What the task requires = Please return only the lines from the one holding "Click the notebook" through the one holding "Click the 搜索更新 button", exactly as they appear in the records below, both ends included.

Provided material =

+===+

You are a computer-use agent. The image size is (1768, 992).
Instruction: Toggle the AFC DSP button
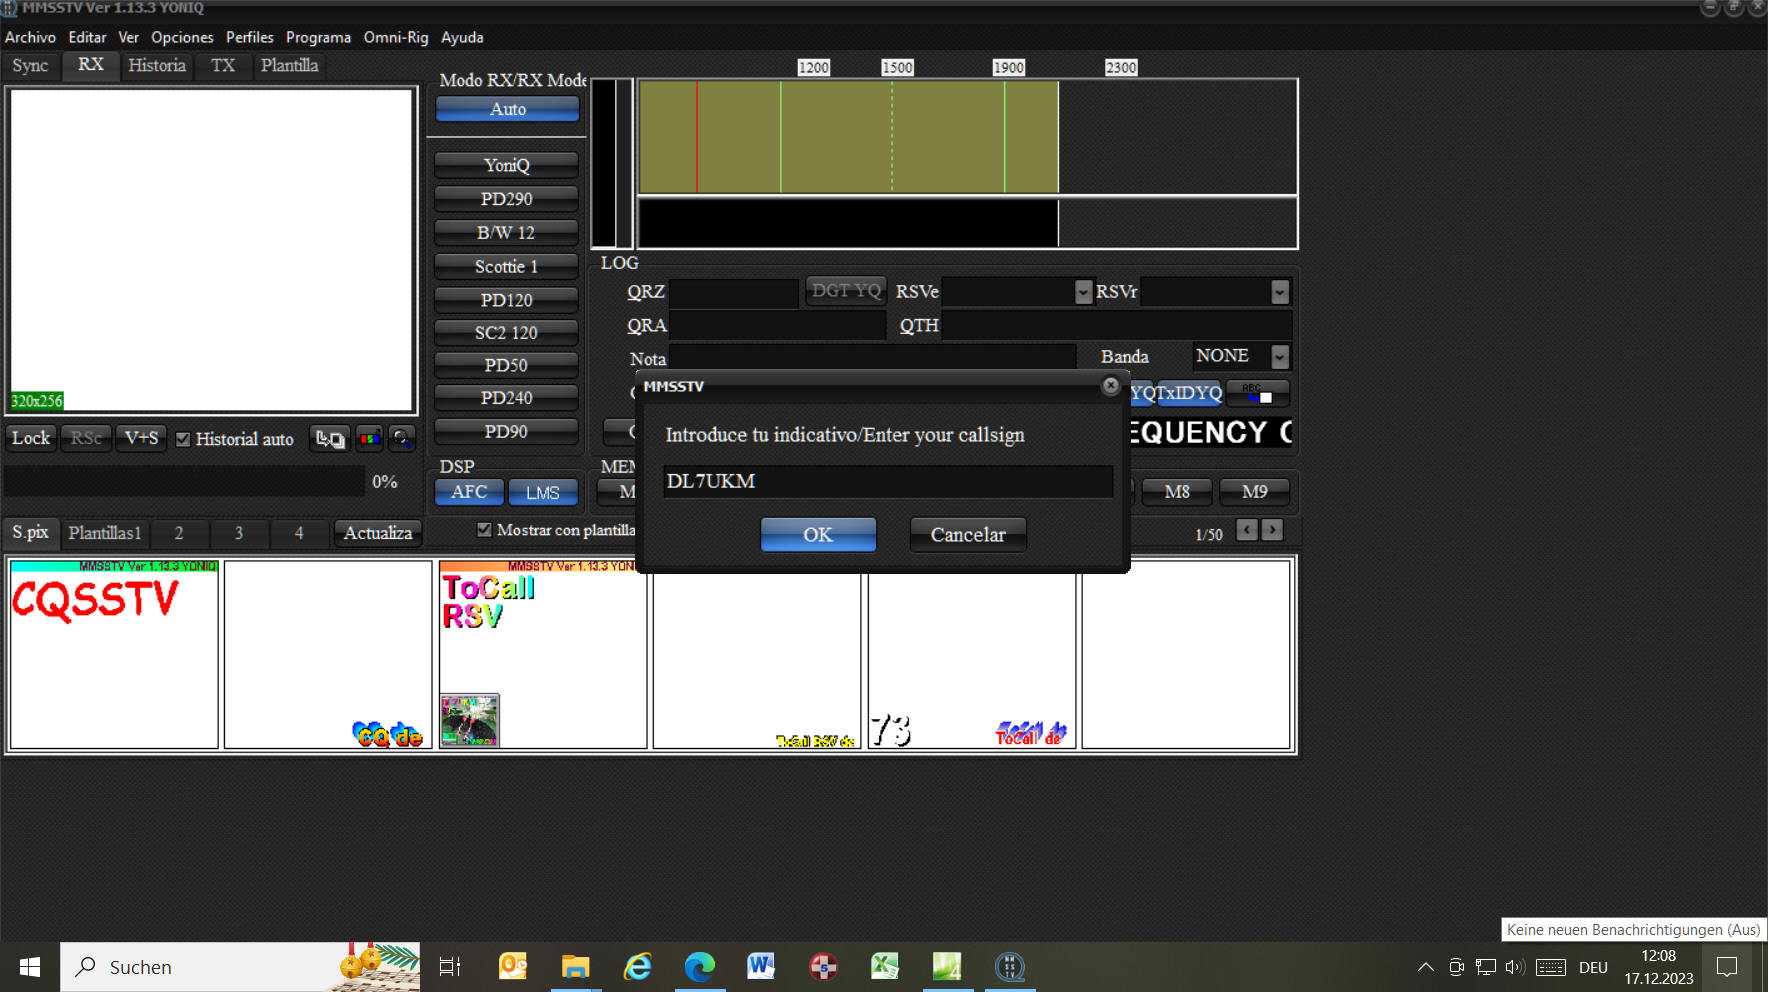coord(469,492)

+===+

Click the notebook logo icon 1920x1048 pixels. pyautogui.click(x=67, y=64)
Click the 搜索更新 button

+===+

Reply to the exercise =
Click the notebook logo icon 1920x1048 pixels. pyautogui.click(x=67, y=64)
Click the 搜索更新 button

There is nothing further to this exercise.